Work task :: Write out again, exactly, the lines below starting at the one with "Download (307, 85)" and ending at the one with "For every named".

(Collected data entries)
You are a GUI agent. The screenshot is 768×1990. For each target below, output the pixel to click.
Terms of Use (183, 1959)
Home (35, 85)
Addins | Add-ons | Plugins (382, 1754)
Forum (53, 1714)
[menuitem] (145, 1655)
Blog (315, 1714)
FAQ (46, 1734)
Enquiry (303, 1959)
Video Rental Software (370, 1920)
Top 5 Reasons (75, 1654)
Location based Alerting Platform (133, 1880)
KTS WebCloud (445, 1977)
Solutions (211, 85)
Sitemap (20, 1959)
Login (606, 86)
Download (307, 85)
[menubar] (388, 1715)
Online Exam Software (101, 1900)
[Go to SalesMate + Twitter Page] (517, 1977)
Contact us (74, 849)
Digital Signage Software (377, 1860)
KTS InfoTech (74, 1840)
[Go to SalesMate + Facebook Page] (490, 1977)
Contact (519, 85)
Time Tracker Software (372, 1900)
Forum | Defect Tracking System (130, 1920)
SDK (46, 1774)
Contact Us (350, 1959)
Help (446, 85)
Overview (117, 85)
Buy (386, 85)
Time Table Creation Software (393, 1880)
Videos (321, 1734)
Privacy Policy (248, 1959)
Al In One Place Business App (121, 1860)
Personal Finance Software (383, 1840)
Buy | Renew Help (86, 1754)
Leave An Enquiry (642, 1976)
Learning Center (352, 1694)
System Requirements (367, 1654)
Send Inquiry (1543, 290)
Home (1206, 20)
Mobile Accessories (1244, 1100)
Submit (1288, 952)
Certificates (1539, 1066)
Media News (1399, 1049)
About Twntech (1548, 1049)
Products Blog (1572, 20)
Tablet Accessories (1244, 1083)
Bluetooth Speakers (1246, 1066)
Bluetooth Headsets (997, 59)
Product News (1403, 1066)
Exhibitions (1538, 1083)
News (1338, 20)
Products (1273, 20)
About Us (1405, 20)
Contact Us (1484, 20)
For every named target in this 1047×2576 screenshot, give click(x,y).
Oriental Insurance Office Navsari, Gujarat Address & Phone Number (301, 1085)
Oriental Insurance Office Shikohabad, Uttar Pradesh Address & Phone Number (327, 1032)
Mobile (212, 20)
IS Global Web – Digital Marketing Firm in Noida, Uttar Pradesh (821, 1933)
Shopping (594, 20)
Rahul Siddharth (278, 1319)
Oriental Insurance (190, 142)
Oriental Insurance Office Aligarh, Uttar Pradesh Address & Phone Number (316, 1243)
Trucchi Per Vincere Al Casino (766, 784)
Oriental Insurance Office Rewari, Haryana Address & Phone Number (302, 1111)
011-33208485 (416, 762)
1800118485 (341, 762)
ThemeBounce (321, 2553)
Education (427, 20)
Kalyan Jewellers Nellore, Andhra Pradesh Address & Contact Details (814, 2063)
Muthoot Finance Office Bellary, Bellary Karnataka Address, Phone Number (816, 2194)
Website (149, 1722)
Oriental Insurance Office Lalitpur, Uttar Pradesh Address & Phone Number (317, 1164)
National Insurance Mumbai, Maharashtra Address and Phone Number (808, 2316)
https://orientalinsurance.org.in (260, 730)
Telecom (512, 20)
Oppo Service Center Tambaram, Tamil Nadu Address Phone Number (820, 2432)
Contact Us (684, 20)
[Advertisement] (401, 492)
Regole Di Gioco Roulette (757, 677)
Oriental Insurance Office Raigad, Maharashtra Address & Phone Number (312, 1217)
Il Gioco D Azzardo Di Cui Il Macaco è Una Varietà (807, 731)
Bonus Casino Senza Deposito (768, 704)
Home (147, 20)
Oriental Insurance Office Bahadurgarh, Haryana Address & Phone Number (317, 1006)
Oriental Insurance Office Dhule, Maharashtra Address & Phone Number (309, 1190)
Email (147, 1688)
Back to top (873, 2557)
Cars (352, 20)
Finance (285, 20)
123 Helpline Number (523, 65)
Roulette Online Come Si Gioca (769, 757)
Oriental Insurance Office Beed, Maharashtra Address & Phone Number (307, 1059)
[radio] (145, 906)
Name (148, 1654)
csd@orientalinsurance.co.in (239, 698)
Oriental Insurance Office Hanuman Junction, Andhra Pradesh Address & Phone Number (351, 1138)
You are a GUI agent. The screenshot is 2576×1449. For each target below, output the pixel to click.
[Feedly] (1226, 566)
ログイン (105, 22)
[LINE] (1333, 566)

Problem solution ::
Download (307, 85)
[menubar] (388, 1715)
Online Exam Software (101, 1900)
[Go to SalesMate + Twitter Page] (517, 1977)
Contact us (74, 849)
Digital Signage Software (377, 1860)
KTS InfoTech (74, 1840)
[Go to SalesMate + Facebook Page] (490, 1977)
Contact (519, 85)
Time Tracker Software (372, 1900)
Forum | Defect Tracking System (130, 1920)
SDK (46, 1774)
Contact Us (350, 1959)
Help (446, 85)
Overview (117, 85)
Buy (386, 85)
Time Table Creation Software (393, 1880)
Videos (321, 1734)
Privacy Policy (248, 1959)
Al In One Place Business App (121, 1860)
Personal Finance Software (383, 1840)
Buy | Renew Help (86, 1754)
Leave An Enquiry (642, 1976)
Learning Center (352, 1694)
System Requirements (367, 1654)
Send Inquiry (1543, 290)
Home (1206, 20)
Mobile Accessories (1244, 1100)
Submit (1288, 952)
Certificates (1539, 1066)
Media News (1399, 1049)
About Twntech (1548, 1049)
Products Blog (1572, 20)
Tablet Accessories (1244, 1083)
Bluetooth Speakers (1246, 1066)
Bluetooth Headsets (997, 59)
Product News (1403, 1066)
Exhibitions (1538, 1083)
News (1338, 20)
Products (1273, 20)
About Us (1405, 20)
Contact Us (1484, 20)
For every named target in this 1047×2576 screenshot, give click(x,y).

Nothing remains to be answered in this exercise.